La Cuba posible, por tanto, está claramente al alcance del actual Gobierno. Sin duda, su nacimiento podría facilitarlo el que Estados Unidos adoptaran una política más a tono con la de la Unión Europea, o si las voces de reconciliación predominaran en el exilio. Pero, ostentar la tesis de que sólo con el levantamiento del embargo o la moderación del exilio es hacedero un cambio más sustantivo en Cuba resulta vergonzoso para un Gobierno que tanto se jacta de su nacionalismo. La tesis contraria -es decir, que es inaplazable implementar una verdadera reforma de la economía y establecer un Estado de derecho- responde no a exigencias extranjeras sino, me atrevería a afirmar, a las aspiraciones de la abrumadora mayoría de los cubanos en la isla. En días recientes, voceros gubernamentales se han manifestado preocupados por la recesión económica que el nuevo año seguramente les depara.

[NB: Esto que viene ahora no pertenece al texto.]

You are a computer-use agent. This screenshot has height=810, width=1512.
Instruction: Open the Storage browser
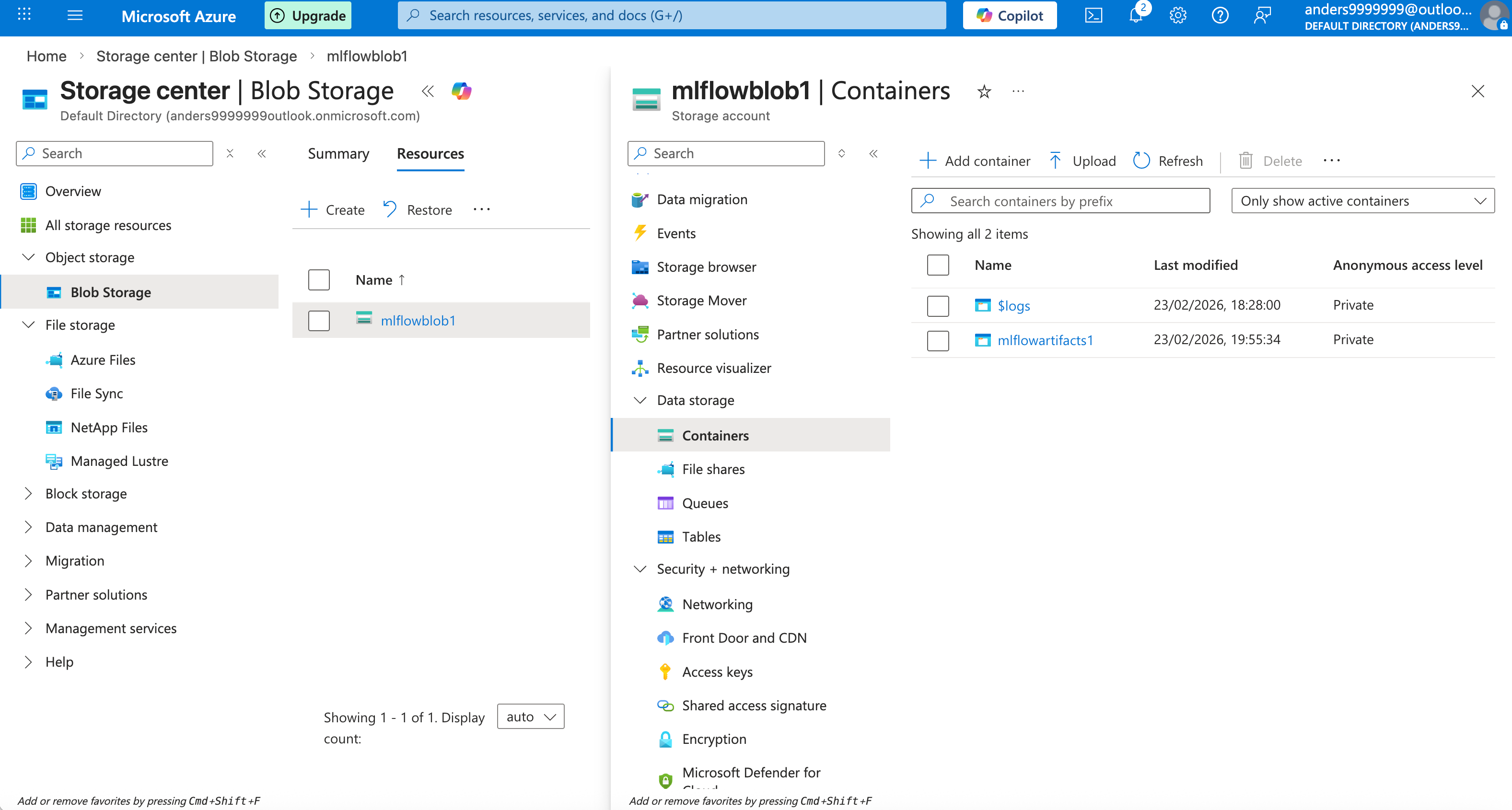tap(706, 266)
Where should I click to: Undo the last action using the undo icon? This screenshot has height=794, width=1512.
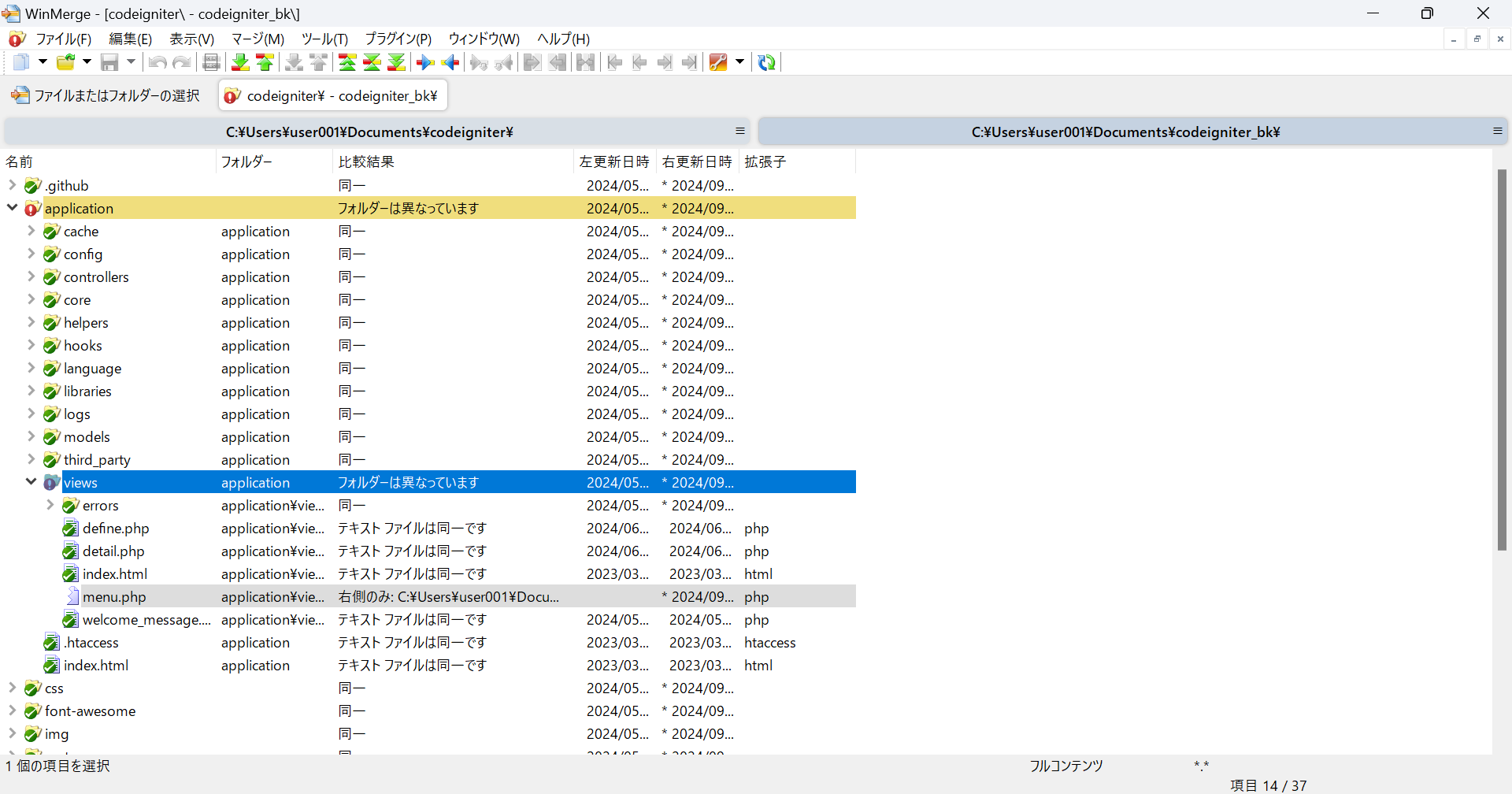pos(157,62)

La irrentabilidad de las empresas estatales ha traído como consecuencia una acumulación tal de la deuda interna que, conjuntamente con el déficit de la balanza comercial y la deuda externa, amenaza la modestísima recuperación de los últimos tres años. La alta dirigencia, por tanto, parece haber perdido la apuesta que a partir de 1993 la llevó a implementar reformas a medias: éstas, evidentemente, no han bastado para sanear la economía. Es probable, no obstante, que la reacción sea decretar otra rueda de tímidas medidas. Si es así, la cúpula cubana acentuaría la latente crisis política al recurrir a los manidos métodos que si bien, hasta ahora, le han servido para reafirmarse en el poder, no dejan de poner en evidencia la fragilidad, de fondo y a largo plazo, del sistema. Tarde o temprano, una transición a una economía de mercado y a la democracia tendrá lugar en Cuba. ¿Se iniciará ésta mediante un pacto con los que hoy gobiernan o en radical oposición a ellos? Ésa es la pregunta clave. Un pacto que desatascara los talentos y liberara las voces de los sectores medios le traería, sin duda, enormes beneficios al país. Y, claro está, también respaldaría a aquellos en el sector oficial que fueran capaces de imaginarse lo inevitable -una Cuba sin Fidel Castro- y que, desde ahora, lograran actuar con esta perspectiva.


Marifeli Pérez-Stable es socióloga cubana residente en Nueva York y presidenta del Instituto de Estudios Cubanos.